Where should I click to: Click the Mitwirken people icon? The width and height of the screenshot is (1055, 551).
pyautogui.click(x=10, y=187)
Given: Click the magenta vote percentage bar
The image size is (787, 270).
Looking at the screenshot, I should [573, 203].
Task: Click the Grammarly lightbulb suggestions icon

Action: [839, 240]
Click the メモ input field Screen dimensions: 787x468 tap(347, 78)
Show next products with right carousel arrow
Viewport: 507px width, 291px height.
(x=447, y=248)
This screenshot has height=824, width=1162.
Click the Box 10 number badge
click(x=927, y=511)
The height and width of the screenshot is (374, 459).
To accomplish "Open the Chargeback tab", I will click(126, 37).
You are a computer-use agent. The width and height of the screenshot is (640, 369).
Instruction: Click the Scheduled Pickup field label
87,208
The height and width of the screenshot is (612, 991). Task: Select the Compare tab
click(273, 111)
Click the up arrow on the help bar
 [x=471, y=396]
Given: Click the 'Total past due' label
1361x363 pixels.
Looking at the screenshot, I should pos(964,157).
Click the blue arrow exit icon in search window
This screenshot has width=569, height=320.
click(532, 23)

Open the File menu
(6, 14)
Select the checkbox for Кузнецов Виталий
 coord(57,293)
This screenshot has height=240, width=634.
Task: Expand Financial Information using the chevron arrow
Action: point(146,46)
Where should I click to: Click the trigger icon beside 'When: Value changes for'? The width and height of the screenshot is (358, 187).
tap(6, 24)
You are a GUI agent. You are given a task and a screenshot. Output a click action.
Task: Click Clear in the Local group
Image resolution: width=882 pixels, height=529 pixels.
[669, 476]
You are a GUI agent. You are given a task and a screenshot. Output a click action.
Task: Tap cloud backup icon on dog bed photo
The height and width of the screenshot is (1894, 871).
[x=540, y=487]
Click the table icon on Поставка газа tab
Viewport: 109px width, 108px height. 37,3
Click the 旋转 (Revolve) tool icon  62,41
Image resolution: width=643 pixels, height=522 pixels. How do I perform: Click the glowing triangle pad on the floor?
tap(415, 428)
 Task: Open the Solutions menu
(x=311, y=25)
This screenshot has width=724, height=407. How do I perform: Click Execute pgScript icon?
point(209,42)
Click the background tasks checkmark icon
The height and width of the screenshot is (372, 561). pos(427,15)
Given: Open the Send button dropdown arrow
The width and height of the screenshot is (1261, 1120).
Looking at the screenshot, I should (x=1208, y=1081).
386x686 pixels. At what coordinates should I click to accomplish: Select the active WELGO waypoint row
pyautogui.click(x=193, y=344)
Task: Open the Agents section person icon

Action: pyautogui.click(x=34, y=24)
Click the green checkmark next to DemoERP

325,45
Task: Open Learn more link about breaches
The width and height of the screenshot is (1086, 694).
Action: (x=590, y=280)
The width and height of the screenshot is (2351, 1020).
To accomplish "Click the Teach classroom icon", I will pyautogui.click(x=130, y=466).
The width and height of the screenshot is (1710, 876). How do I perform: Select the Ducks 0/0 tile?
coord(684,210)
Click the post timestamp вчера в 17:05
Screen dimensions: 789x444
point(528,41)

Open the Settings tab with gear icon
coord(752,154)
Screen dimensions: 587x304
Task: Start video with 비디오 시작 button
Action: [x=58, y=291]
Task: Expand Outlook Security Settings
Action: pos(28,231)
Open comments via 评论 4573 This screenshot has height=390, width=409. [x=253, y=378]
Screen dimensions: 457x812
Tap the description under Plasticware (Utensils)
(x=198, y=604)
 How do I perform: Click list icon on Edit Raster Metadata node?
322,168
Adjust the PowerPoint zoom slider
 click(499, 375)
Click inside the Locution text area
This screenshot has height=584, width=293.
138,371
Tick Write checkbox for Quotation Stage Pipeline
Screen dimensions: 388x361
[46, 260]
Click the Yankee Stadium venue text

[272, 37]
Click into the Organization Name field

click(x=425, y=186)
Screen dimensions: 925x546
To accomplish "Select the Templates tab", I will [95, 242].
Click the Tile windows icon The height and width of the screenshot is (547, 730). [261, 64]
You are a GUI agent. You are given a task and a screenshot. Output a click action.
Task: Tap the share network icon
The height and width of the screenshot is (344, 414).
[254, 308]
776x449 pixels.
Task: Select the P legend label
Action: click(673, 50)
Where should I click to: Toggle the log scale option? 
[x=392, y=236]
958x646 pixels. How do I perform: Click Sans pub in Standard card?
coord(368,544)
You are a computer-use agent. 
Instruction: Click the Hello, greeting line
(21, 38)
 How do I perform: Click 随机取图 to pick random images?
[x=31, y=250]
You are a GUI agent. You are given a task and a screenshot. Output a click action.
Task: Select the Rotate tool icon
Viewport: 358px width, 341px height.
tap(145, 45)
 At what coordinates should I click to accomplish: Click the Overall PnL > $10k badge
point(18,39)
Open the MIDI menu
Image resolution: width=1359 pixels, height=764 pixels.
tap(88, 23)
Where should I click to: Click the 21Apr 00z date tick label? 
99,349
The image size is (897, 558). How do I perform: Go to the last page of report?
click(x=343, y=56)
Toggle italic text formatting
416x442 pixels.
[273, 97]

..........

[The problem] How many lines of the records above contain the string "button", where case counts? Reply with the number alone.

[Output for this task] 2